Protein–protein interactions shape trans-regulatory impact of genetic variation on protein expression and complex traits
摘要
Most genetic variants influence complex traits by affecting gene regulation. Yet, despite comprehensive catalogs of molecular quantitative trait loci (QTLs), linking trait-associated variants to biological functions remains difficult. By re-analyzing large maps of protein QTLs (pQTLs), we found that genes with trans-pQTLs but no cis-pQTLs are under strong selective constraints and are particularly informative in interpreting genome-wide association study (GWAS) loci. We observed that trans-pQTLs and their target proteins are frequently involved in protein–protein interactions (PPIs).
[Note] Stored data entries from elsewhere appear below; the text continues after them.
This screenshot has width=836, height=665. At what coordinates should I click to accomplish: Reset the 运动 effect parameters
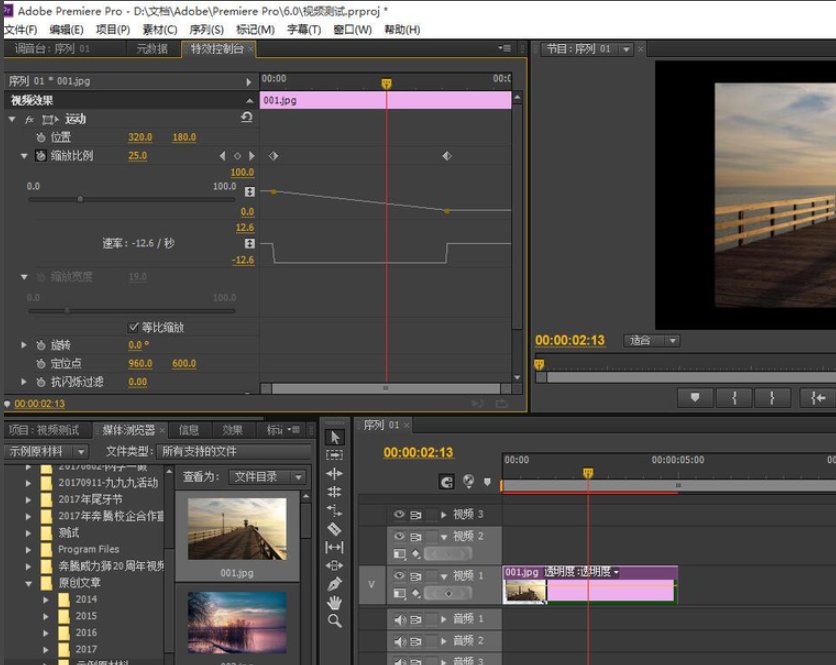point(247,118)
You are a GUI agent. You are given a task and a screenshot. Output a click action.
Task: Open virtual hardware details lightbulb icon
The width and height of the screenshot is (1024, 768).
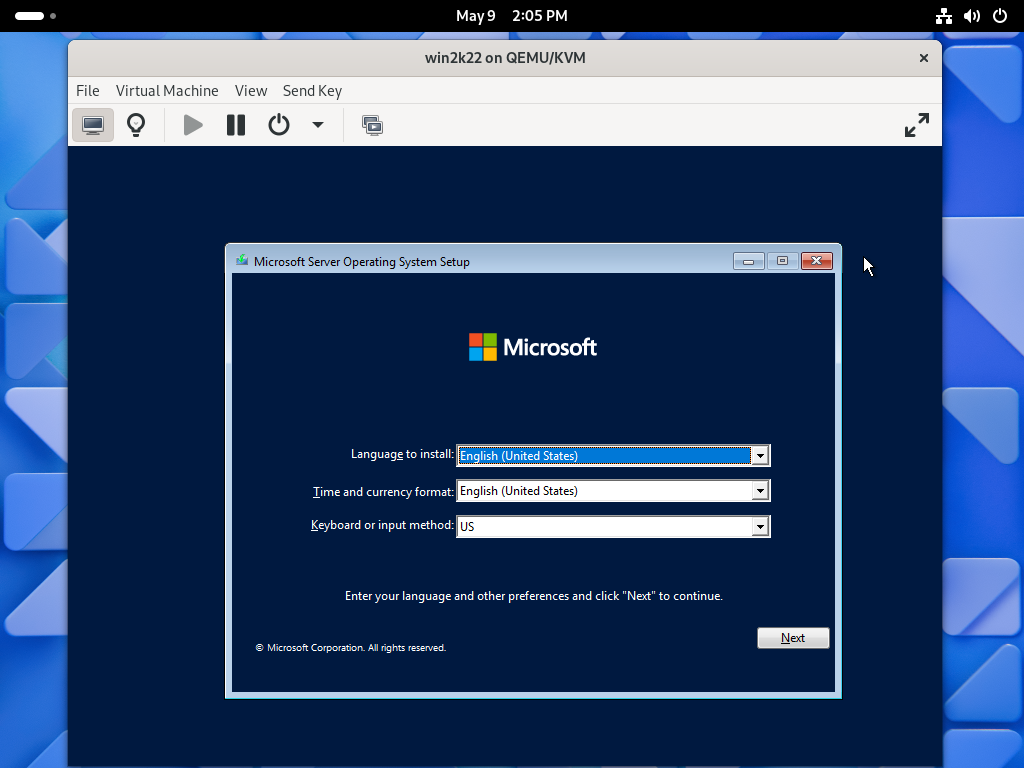[x=136, y=125]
Notably, trans-pQTLs are enriched in missense variants and at PPI interfaces, suggesting a key role of PPIs in the trans-regulation of proteome. Using PPI annotations to guide trans-pQTL mapping, we identified 17,662 trans-pQTLs affecting 961 PPI clusters after accounting for blood cell composition effects. These trans-pQTLs colocalized with 36% GWAS loci per trait on average for 27 complex traits, helping in many cases to link GWAS loci to cellular function. Finally, we identified trans-pQTL effects at multiple autoimmune GWAS loci that converge to the same PPIs, pinpointing protein complexes and signaling pathways that show promising therapeutic target potential.